И она работала! Никогда не хватало времени.
Театр Вахтангова, театр Революции, театр Красной Армии – она успевала обшивать всех актеров. Она создавала костюмы для фильмов «Аэлита», «Александр Невский», «Цирк», «Поколение победителей». Но никогда не изменяла своей старой любви – к Станиславскому и его детищу МХАТу.
Сорок лет жизни она посвятила театру, на торжественном занавесе которого пролетает стремительная чеховская чайка.
Одна актриса наших дней вспоминала, что после спектакля Станиславский «вставал со своего режиссерского места и шел через весь зал навстречу Н. П. Ламановой и целовал ей руки, благодаря за блестящее выполнение костюмов. И тут же он говорил нам, молодежи, что Надежда Петровна Ламанова считает себя хорошей закройщицей, но на самом же деле она – великий художник костюма; как скульптор она знает анатомию и умеет великолепно приспособить тело актера к телу образа».
В бумагах Станиславского сохранилась трогательная запись: «Долгое сотрудничество с Н. П. Ламановой, давшее блестящие результаты, позволяет мне считать ее незаменимым, талантливым и почти единственным специалистом в области знания и создания театрального костюма».

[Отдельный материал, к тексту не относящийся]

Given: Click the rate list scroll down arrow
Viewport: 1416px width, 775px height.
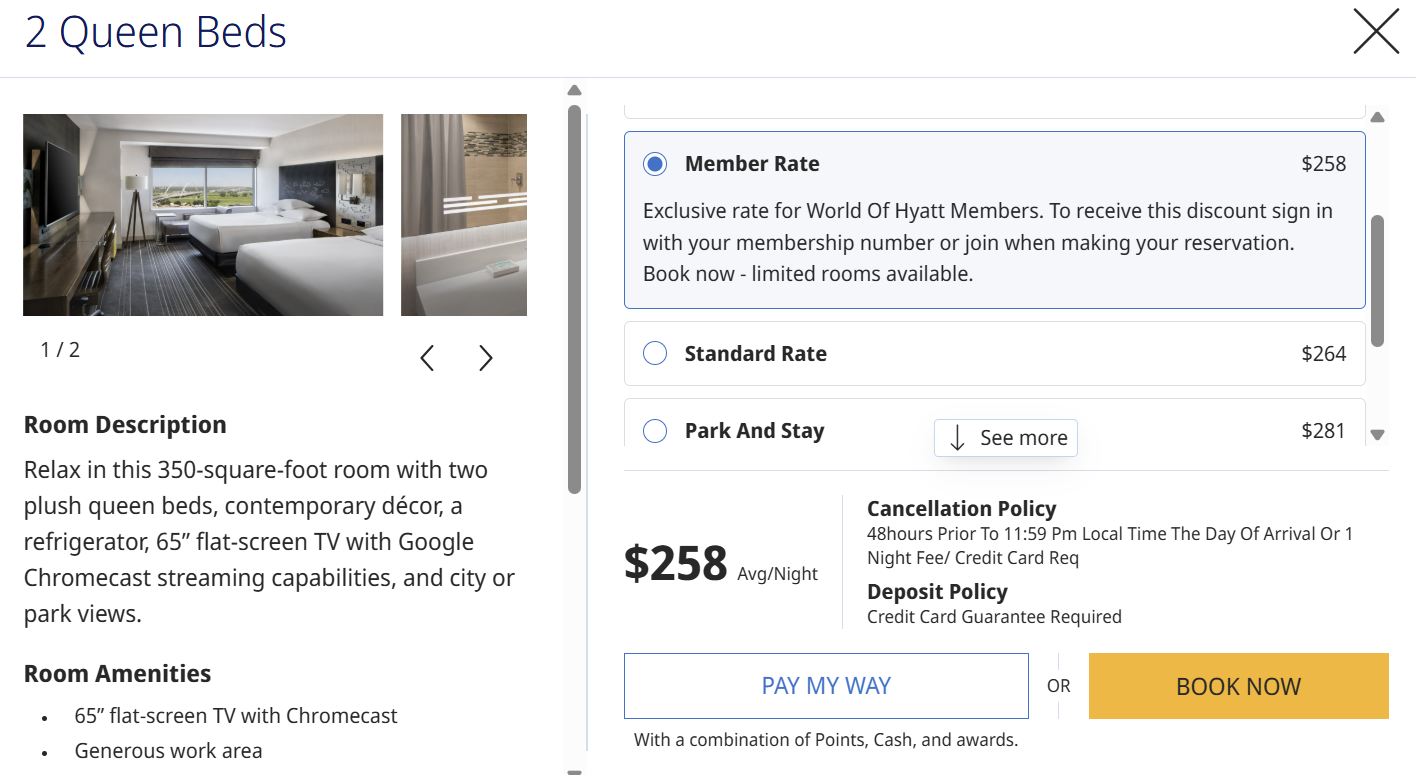Looking at the screenshot, I should pos(1377,435).
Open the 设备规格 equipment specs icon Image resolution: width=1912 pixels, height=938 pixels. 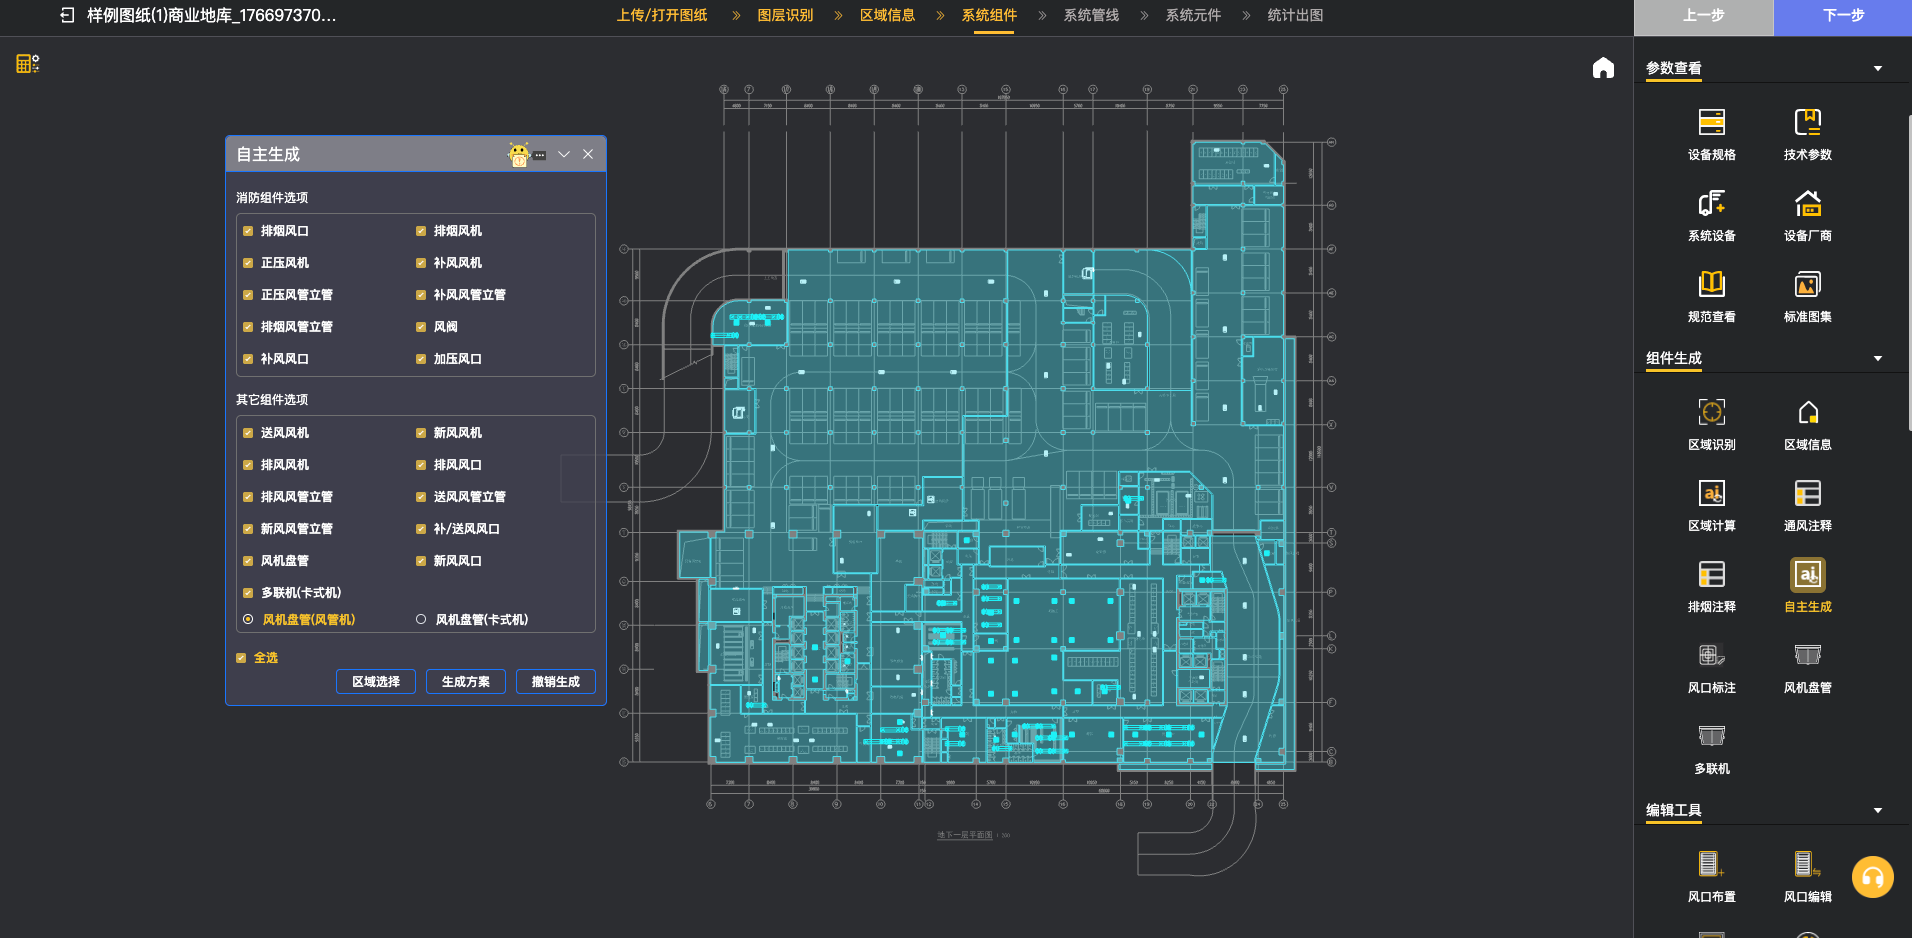click(x=1711, y=123)
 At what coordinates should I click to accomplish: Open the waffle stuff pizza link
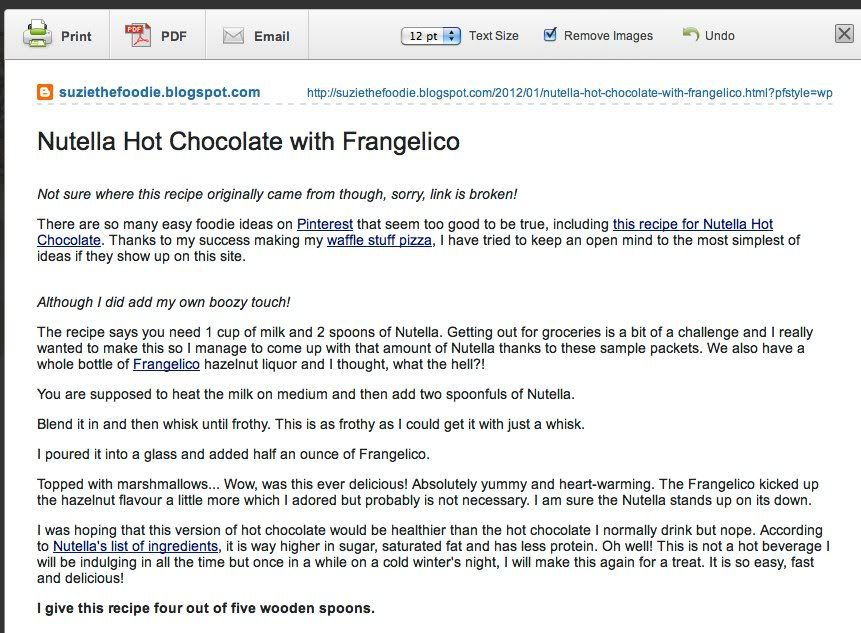coord(379,240)
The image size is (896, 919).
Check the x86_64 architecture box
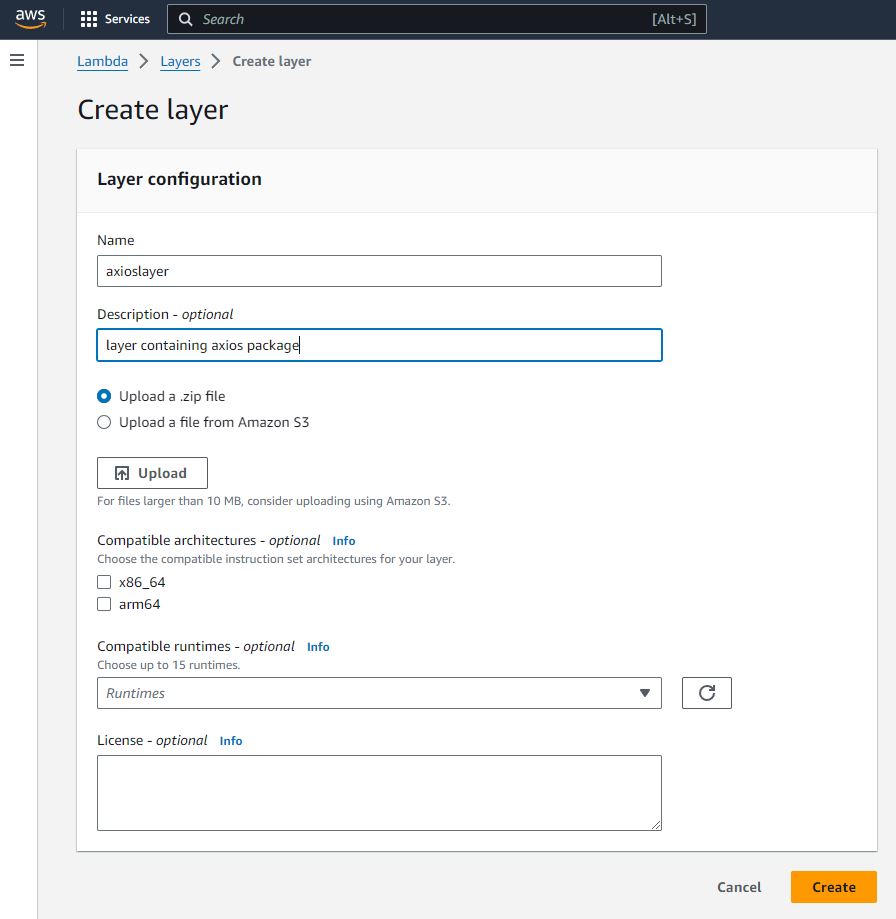(104, 582)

Врачи посоветовали больному Станиславскому загородные прогулки на автомобиле по московским окрестностям. Медицинская сестра, сопровождая артиста, брала в дорогу шприц и камфору, а Станиславский приглашал в попутчики Надежду Петровну. Два старых друга, великий режиссер и великая закройщица, люди международной славы, сидели рядом, и ветер от быстрой езды шевелил их седые пряди волос… Это была неизбежная старость, но осмысленная старость. Жизнь прожита, но прожита не как-нибудь, а с большой, хорошо осознанной пользой.
Надежда Петровна пережила своих друзей – она умерла восьмидесяти лет в октябре 1941 года, в грозном октябре той лютой годины, когда, лязгая гусеницами танков, железная машина врага устремлялась к Москве, и смерть великой закройщицы осталась в ту пору почти незамеченной… Это понятно!
Мне могут возразить:
– А стоит ли так возвеличивать труд Ламановой? Ведь, по сути дела, что там ни говори, ну – закройщица, ну – модельерша, но все-таки, рассуждая по совести, просто она хорошая ремесленница. При чем здесь искусство?
А я отвечу на это:
– Что касается Ламановой, то это уже не ремесло – это искусство! Причем большое искусство… Одежды, вышедшие из ее рук, приняты на хранение в Государственный Эрмитаж, как произведения искусства, как образцовые шедевры закройного дела…
…Искусству, оказывается, можно служить иглой и ниткой.